I don't believe, or refuse to believe, that he really subscribes entirely to what he was saying. I tend to think that he was working something out in front of us, smashing atoms together to see what stuck. But last night's lecture seemed to usurp his whole output with these dubious market terms.

It is disheartening when someone whose work you admire, an artist who is in your Pantheon of Great Artists, comes to talk about viability in the marketplace and how that is the reality of the artist and self expression is "the easy part." We were as students, and now as grown up viewers and thinkers, reared on Kandinsky's The Spiritual In Art , Sonic Youth albums, and the biographies of great artists which among other things taught us about NOT falling in line with markets and breaking through on your own terms. Mr. Marshall is from a trully violent period in history when that thinking was literally manifest.

It is true that one must compete in the same market as Hirst Inc. and Koons Inc. I am also sympathetic to the idea of diversifying your activities, but Mr. Marshall seems to believe that it is delusional for the public and the artist to believe that self expression is the fulcrum of all this. Which at first seems disingenuous but I think I follow his logic.

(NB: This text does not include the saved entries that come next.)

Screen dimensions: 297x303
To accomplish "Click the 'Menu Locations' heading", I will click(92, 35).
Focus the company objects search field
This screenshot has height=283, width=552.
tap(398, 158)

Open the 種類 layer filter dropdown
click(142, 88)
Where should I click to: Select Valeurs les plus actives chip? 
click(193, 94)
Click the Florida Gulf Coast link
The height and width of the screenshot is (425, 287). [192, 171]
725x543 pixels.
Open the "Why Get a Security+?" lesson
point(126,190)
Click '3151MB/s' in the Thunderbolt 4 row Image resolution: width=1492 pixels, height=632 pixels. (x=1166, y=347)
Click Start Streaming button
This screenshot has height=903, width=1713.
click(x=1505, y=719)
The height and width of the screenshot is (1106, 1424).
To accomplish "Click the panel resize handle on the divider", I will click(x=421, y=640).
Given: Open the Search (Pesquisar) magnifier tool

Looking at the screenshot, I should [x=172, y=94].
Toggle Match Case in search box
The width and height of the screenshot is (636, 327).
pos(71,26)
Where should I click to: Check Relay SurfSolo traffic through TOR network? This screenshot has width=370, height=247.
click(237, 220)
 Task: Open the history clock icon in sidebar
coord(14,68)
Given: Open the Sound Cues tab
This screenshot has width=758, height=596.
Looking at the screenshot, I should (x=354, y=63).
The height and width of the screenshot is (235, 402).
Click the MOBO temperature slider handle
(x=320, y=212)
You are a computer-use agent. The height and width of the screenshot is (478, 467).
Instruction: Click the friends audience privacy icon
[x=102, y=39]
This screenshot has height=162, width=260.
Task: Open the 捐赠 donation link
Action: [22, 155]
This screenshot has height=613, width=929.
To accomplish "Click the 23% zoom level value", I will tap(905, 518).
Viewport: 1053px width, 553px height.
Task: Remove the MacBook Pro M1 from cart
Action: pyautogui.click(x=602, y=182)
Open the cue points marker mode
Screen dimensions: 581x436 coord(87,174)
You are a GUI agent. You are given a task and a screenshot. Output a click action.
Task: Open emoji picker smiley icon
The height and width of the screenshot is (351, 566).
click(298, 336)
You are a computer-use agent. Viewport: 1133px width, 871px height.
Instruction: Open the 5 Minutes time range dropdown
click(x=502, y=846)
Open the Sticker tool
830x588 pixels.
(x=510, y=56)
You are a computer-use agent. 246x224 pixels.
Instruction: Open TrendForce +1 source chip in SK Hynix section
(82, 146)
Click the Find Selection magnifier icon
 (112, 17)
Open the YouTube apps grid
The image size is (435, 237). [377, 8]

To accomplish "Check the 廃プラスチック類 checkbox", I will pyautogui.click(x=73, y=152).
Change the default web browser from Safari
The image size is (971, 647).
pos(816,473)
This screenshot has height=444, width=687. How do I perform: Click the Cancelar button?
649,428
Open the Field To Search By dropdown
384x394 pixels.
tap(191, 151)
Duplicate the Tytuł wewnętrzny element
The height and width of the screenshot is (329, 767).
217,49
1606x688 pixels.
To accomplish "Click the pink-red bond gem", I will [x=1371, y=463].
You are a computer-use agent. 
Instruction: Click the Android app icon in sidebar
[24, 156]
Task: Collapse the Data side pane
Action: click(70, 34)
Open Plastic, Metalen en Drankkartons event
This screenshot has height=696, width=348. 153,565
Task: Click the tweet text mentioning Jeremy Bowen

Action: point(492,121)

To get your name in the Great Book of History you have to be as on top of the game as Michelangelo, winning all the important commissions and such. This is logical and likely true. However, to follow the spectacle industry of Damien Hirst and to think that the two are directly related is shortsighted. Not only because of the fact that Hirst, Koons, Matthew Barney all live in the world of the impossible project where without millions of dollars one cannot even complete a single work, but because the work doesn't even attempt to communicate with a real, literate though not necessarily specialized, public. While Michelangelo was communicating with both the literate papacy as well as the sometimes illiterate masses.

Mr. Marshall did have some important things to say though about making and desiring a legacy. He spoke about his feelings that there are no Black representations across the historical spectrum of time in academia. I suppose he was anticipating that the audience could make those connections without mention by him, or that that message could be found in other interviews or Art21 episodes. His avoidance of the obvious connection his work has with these big ideas, and the larger historical link his paintings have with Fragonard, Piero, Poussin (even Charles White got an incidental mention!) was what I and, judging by the Q & A afterward, the audience was there to hear. Nonetheless he did say that to get in that "Great Book of History" you have to understand the logic of History's language and apply it to your own time and your own endeavors.
Amen.

All things considered his show at Jack Shainman opens on May 22nd should be great. I will see it and love it regardless of where he tries to situate himself in the market. The paintings are unbelievable!